Hilda Palafox is one of the most celebrated contemporary Mexican artists. Her background is in graphic design and her work is strongly influenced by it – and by the traditions of her homeland.
The moment you arrive at the gallery Proyectos Monclova in the fancy Polenco district of Mexico City on this Saturday afternoon in March, you know this is the place to be. In front of the art space with its spectacular blue facade, young creatives are having a drink, inside they are strolling amidst the bold and intense paintings that show women dealing with The Effort to Find Oneself, which is how Hilda Palafox named her first show here. And the graphic designer and illustrator, who has become one of Mexico’s famed contemporary artists, knows what she is talking about. Her works, which are influenced by graphic design as much as by Mexican art and heritage, visualize the struggle to find balance, strength, and her own way. We talked to Hilda Palafox about her path from being a graphic designer and working in an ad agency to becoming an artist, about drawing as a form of dancing, and about being a woman in today’s times.

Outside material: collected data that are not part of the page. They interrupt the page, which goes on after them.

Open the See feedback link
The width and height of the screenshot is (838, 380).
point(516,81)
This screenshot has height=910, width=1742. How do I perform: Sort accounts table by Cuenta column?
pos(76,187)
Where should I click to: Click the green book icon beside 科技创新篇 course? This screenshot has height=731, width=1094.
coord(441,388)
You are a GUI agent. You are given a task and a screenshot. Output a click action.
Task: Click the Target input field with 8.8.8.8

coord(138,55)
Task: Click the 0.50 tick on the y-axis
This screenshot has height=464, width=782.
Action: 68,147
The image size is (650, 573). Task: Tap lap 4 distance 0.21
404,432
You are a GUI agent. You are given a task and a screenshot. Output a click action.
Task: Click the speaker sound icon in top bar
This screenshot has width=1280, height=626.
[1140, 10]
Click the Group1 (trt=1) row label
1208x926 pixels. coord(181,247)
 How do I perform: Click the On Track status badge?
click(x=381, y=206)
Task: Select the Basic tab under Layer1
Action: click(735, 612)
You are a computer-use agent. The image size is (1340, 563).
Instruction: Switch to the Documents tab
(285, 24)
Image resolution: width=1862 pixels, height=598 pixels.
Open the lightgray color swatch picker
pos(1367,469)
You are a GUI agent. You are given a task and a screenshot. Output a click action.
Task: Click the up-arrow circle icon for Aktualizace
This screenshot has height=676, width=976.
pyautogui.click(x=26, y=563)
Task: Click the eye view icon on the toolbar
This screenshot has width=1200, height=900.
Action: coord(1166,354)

About the six years you worked as a graphic designer in an ad agency you said “I never felt less creative in my life”. What went wrong? Hilda Palafox: That was right after I graduated from the design school here in Mexico City and I was really happy to get this job. All my friends said that working in advertising is the best thing that can happen to you, because you travel all the time and probably win Lions in Cannes. But I never felt connected to this world. Everybody around me came up with thousands of ideas, but I just didn’t speak that language. I also really, really missed doing something with my hands. For as long as I can remember, I have always been drawing or building little things. But in the agency, I had to sit in front of a computer the whole time. That wasn’t for me.